THE DATA:
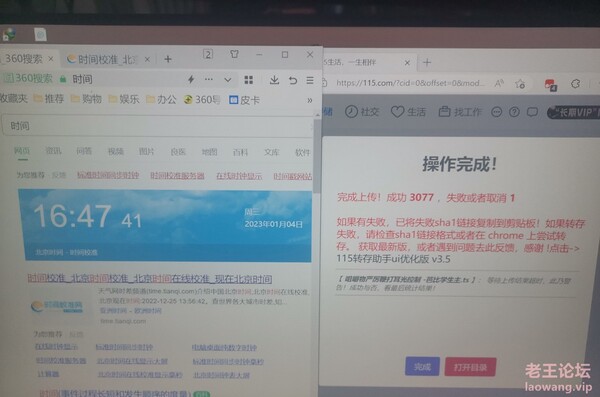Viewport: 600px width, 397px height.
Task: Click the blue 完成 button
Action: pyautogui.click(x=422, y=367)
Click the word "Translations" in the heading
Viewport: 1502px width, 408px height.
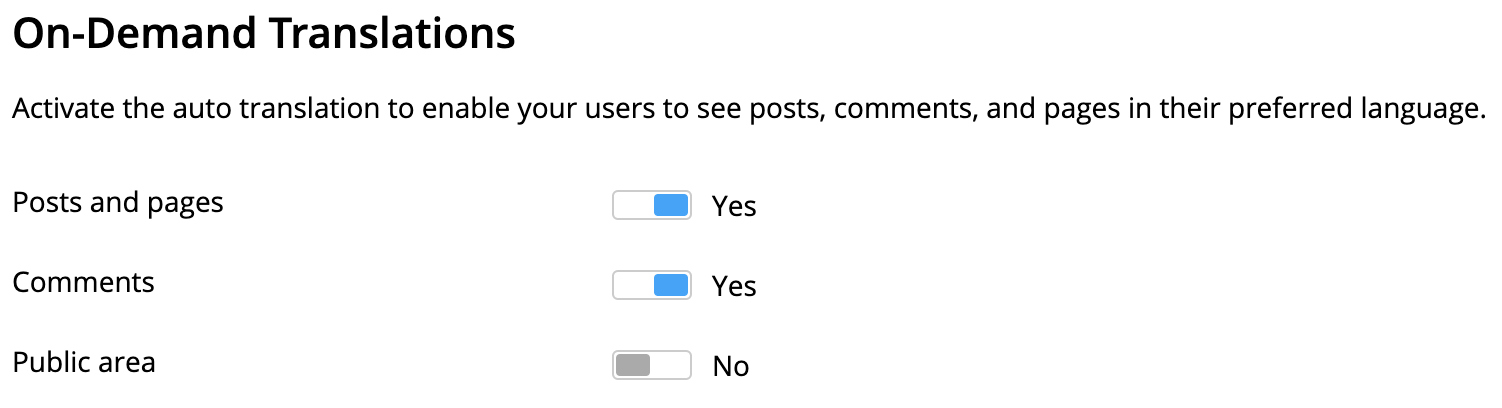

DIRECTIONS: Retype, please, exactly the lines that begin with the one containing "Click the word" and end at the last line of the entries above, both included, leaving out pictures.

TASK OUTPUT:
Click the word "Translations" in the heading
Viewport: 1502px width, 408px height.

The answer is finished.